■ **PROBLEM DESCRIPTION**: Reproduce the entries below line for line, leaving out the pictures.

#### RECORDS FOR THE TASK ####

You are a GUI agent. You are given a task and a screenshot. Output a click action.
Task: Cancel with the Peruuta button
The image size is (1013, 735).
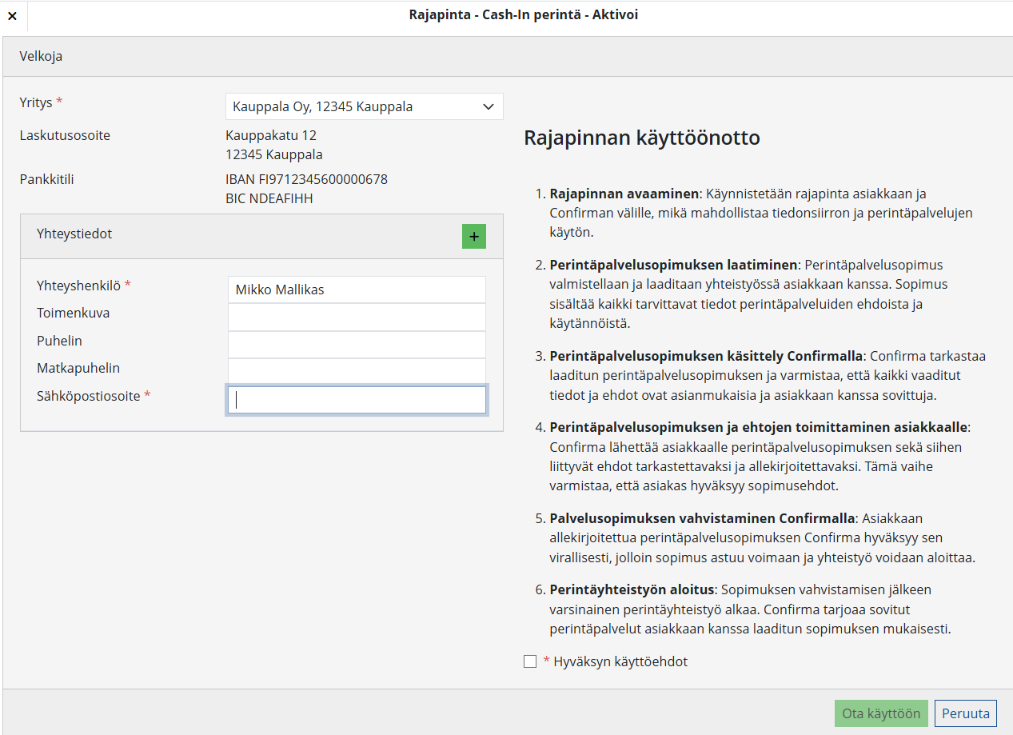965,713
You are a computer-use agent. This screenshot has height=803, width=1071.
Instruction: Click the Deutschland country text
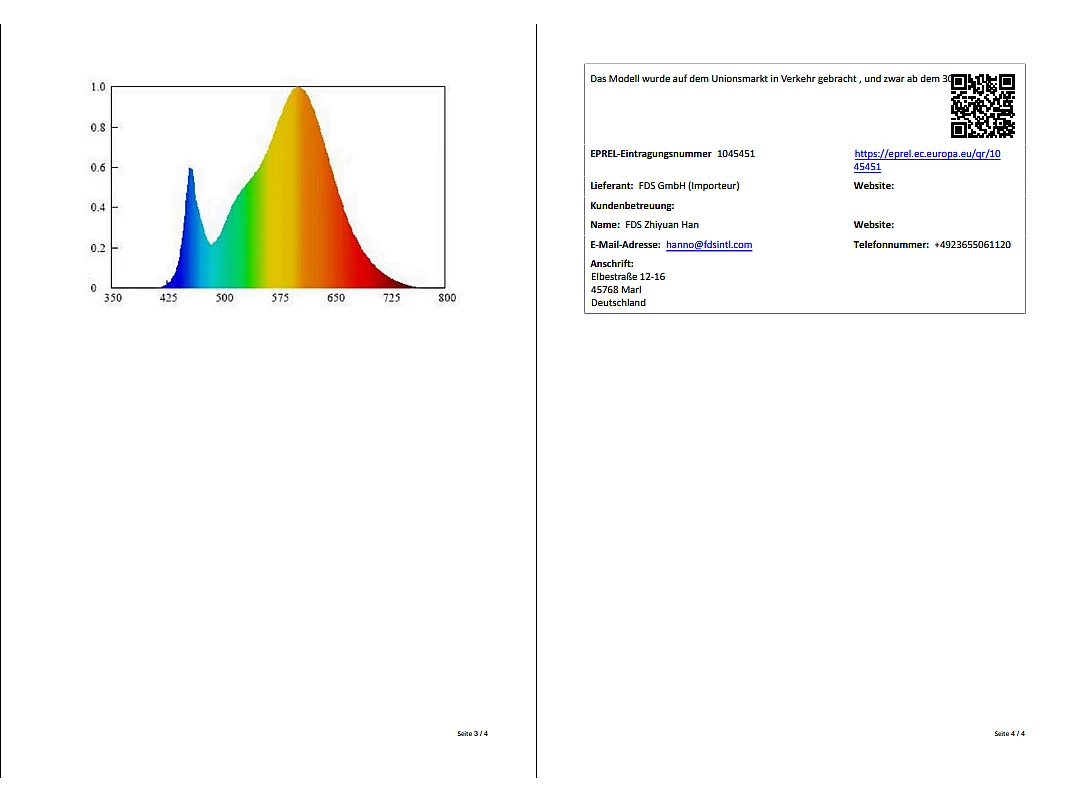click(618, 303)
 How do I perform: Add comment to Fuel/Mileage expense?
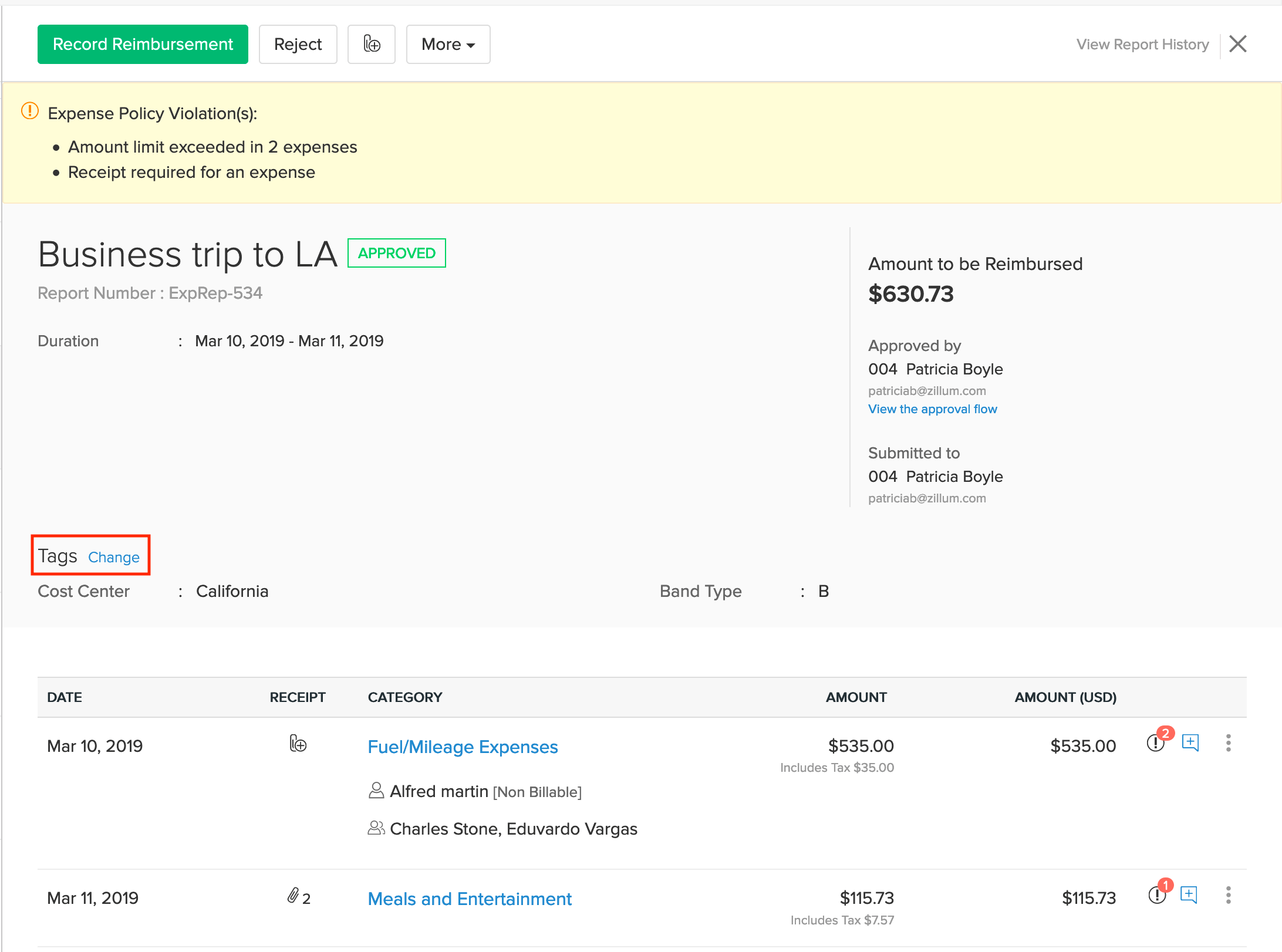pos(1190,742)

####

■ **CORRECT RESPONSE**:
You are a GUI agent. You are given a task and a screenshot. Output a click action.
Task: Cancel with the Peruuta button
The image size is (1013, 735).
965,713
You are a computer-use agent. This screenshot has height=803, width=1071.
Instruction: Click the Deutschland country text
click(618, 303)
 How do I perform: Add comment to Fuel/Mileage expense?
pos(1190,742)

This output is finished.